Fresh off the back off a run of sold-out shows at The Lansdowne, Sydney powerhouse (and longtime LWA faves) The Buoys have taken the time to sit down with us and talk vinyls. You know, those black disks that sit next to you no-longer-functioning spinny thing? It’s called a record player BTW.
Much like their All This Talking Gets Us Nowhere EP, their chosen vinyls reflect a mixed bag of influences. Featuring early 2000s indie stompers, soulful songwriting and shredding guitars, you can get a little sense of who The Buoys are from this collection, whilst also not even getting close to the real thing.
You’ll just have to catch them in their natural environment – the live stage – where they’ve wowed punters at festivals and sweaty pubs up and down the east coast. For now, check out the licorice wheels that inspire them below:
The Beatles always reminds me of my late Dad who encouraged the start of my musical life. Listening to The Beatles around the house and singing along with him and the family are some of my fondest memories. The record is from his and mums collection which I selfishly hold on to.

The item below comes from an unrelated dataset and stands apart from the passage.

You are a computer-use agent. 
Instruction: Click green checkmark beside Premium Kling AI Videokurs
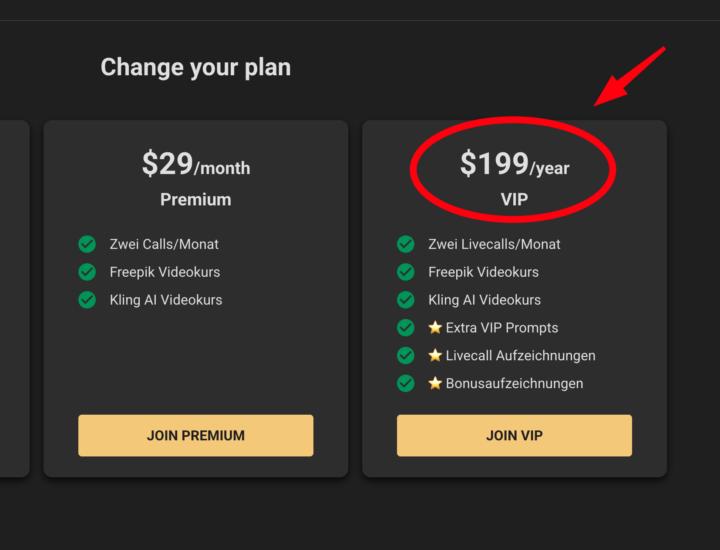(87, 300)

If I think right back to how I even came across this album it was because I heard the unreleased track ‘Everybody Here Wants You’ that later became a part of the Sketches posthumous album. Grace is legitimately everything I need and love in an album. For its diverse range of blues, folk, hard rock, punk, jazz, Arabic and classical genre crossover I just can’t even come close enough to perfection. Jeff Buckley’s elasticity in vocal range is just beyond me. It is both beautiful, raw and sad at the same time. Every track is mesmerizing, complex and his use of instrumentation is just out of this world full size rogans, Dulcimers, 12 string guitars, Indian Tablah, African drums to orchestral instruments. What else can I say, it is just a time piece of pure, raw artistry!
I’ve loved this album since it came out. One of the reasons why it’s still a favourite is because there’s so much to listen to in it, I can’t get sick of it. I love the way Turner spits out great, pointed narratives and clever observations that everyone can relate to. The drumming on this album (and others by Arctic Monkeys) is a big inspiration to me. Helders (the drummer) imparts so much character through the drums – they are punchy, have loads of drive, there are little cheeky elaborations, and they make you dance.
I went through a massive Django Reinhardt phase growing up thanks to my brother who was (is) a much hipper guitarist than I. This record is a cracker although Stephane Grappelli’s name is misspelt in the liner notes. I still find Django’s playing aspirational and I always take great comfort listening to these tracks.